*** Exercise passage ***

Chocolate Chip Cookies
Makes 3 dozen cookies
Takes 2 hours (for all the baking and cooling)

3 cups all-purpose flour
1 1/2 teaspoons baking soda
1 tsp cinnamon
1 1/2 teaspoons salt
2 sticks (1 cup) unsalted butter, room temperature
1 1/2 cups packed light brown sugar
1 cup granulated sugar
3 large eggs
1 1/2 teaspoons vanilla
2 1/2 cups semisweet chocolate chips (16 ounces)
1/2 c. lightly toasted hazelnuts (or walnuts, or pecans - and really you don't have to toast them), roughly crushed

Preheat oven to 325 degrees F
Line 2 large baking sheets with parchment paper.
Stir together flour, baking soda, cinnamon, and salt in a small bowl.
Beat together butter and sugars in a large bowl with an electric mixer at high speed until pale and fluffy, 2 to 3 minutes. Lightly beat 1 egg with a fork in a small bowl and add 1 3/4 tablespoons of it plus 2 remaining whole eggs.  Beat in vanilla.
Stir in flour mixture until just blended, then stir in chips and nuts.
Evenly scoop big spoons of dough onto 2 baking sheets, 8 cookies per sheet.

***

What this exercise asks ::
(a) Answer each question from the chocolate chip cookie recipe.
(i) How many cookies does the recipe make?
(ii) To what temperature should the oven be preheated?
(iii) How many cookies go on each baking sheet?
(b) Pick up the chocolate chip cookie recipe after its final step about scooping the dough, and write the steps that follow.

*** Data block ***

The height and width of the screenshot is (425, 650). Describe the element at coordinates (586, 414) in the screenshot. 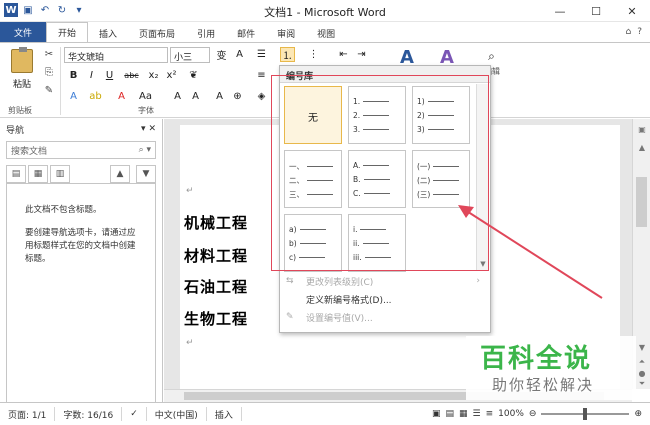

***

Answers per task ::
(a)
(i) 3 dozen cookies
(ii) 325 degrees F
(iii) 8 cookies per sheet

(b)
Bake, 1 sheet at a time, until golden, 12 or 13 minutes. Transfer cookies to a rack to cool and keep making cookies.
NB: I turn my oven to 325 degrees fahrenheit because my oven is very hot.  if yours seems to work for other recipes at the prescribed temperature, then bake these at 350.  Also, my oven is hotter on one side than it is on the other.  I turn my cookies around 6 minutes through the recipe.  The cookies will look a little puffy and undercooked when you take them out.  Fear not!  They will fall and be perfectly done.  This recipe produces a cookie that is firm on the outside, but moist and dense inside.  Not in any way cake-like, not crispy, but the perfect cookie consistency.